# [Information]

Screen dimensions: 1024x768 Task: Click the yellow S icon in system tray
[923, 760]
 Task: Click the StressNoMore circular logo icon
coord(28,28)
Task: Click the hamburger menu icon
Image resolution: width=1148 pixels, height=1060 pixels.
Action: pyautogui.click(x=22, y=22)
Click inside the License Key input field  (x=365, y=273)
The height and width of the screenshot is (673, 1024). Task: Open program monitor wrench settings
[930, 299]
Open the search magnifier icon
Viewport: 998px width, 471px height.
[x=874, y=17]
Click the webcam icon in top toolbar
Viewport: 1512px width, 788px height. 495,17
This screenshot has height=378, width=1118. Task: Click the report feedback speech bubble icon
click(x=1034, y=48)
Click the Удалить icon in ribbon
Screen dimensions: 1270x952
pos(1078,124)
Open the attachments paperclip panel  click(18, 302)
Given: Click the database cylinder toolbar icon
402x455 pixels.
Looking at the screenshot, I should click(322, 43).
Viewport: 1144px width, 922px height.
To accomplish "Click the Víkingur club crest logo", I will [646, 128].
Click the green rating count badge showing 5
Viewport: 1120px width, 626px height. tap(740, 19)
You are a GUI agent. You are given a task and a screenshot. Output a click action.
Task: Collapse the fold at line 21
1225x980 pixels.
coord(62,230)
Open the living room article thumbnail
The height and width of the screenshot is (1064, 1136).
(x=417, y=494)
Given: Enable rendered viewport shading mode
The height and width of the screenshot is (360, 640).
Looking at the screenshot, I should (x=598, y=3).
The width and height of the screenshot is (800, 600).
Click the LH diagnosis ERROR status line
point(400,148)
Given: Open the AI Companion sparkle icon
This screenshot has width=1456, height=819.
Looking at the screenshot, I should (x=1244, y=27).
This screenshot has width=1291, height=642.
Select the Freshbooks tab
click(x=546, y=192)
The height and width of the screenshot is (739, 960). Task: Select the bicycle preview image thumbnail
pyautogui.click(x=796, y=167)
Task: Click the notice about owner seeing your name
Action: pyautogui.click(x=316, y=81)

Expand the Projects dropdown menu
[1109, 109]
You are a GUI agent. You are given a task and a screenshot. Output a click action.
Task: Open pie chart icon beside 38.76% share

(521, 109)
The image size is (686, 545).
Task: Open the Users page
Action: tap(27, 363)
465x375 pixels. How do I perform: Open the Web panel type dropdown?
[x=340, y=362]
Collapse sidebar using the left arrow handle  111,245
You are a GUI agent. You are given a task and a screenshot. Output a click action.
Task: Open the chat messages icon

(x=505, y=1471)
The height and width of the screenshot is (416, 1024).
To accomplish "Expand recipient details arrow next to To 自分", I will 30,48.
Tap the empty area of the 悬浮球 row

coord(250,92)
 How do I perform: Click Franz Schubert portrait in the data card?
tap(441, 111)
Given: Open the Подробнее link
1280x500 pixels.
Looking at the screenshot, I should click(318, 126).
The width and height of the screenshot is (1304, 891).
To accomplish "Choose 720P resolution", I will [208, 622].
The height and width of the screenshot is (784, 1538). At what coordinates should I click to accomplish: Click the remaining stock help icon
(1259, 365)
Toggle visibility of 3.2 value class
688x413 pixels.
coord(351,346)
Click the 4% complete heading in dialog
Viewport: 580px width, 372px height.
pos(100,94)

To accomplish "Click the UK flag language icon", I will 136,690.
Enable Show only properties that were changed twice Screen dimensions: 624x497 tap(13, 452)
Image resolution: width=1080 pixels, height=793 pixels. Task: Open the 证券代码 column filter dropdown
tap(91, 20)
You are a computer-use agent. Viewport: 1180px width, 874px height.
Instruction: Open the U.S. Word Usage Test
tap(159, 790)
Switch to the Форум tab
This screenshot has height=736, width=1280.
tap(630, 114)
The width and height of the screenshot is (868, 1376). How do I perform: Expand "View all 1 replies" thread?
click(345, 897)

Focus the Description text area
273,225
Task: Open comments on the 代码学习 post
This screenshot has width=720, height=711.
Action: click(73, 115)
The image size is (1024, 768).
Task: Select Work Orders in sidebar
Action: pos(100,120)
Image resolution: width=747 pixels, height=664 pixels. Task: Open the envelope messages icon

# [Task description]
Working from the material above, retype exactly the lines from the one with "Given: Enable rendered viewport shading mode" through the one with "Given: Open the Подробнее link", both included, and only those lines.

# [Result below]
Given: Enable rendered viewport shading mode
The height and width of the screenshot is (360, 640).
Looking at the screenshot, I should (x=598, y=3).
The width and height of the screenshot is (800, 600).
Click the LH diagnosis ERROR status line
point(400,148)
Given: Open the AI Companion sparkle icon
This screenshot has width=1456, height=819.
Looking at the screenshot, I should (x=1244, y=27).
This screenshot has width=1291, height=642.
Select the Freshbooks tab
click(x=546, y=192)
The height and width of the screenshot is (739, 960). Task: Select the bicycle preview image thumbnail
pyautogui.click(x=796, y=167)
Task: Click the notice about owner seeing your name
Action: pyautogui.click(x=316, y=81)

Expand the Projects dropdown menu
[1109, 109]
You are a GUI agent. You are given a task and a screenshot. Output a click action.
Task: Open pie chart icon beside 38.76% share

(521, 109)
The image size is (686, 545).
Task: Open the Users page
Action: tap(27, 363)
465x375 pixels. How do I perform: Open the Web panel type dropdown?
[x=340, y=362]
Collapse sidebar using the left arrow handle  111,245
You are a GUI agent. You are given a task and a screenshot. Output a click action.
Task: Open the chat messages icon

(x=505, y=1471)
The height and width of the screenshot is (416, 1024).
To accomplish "Expand recipient details arrow next to To 自分", I will 30,48.
Tap the empty area of the 悬浮球 row

coord(250,92)
 How do I perform: Click Franz Schubert portrait in the data card?
tap(441, 111)
Given: Open the Подробнее link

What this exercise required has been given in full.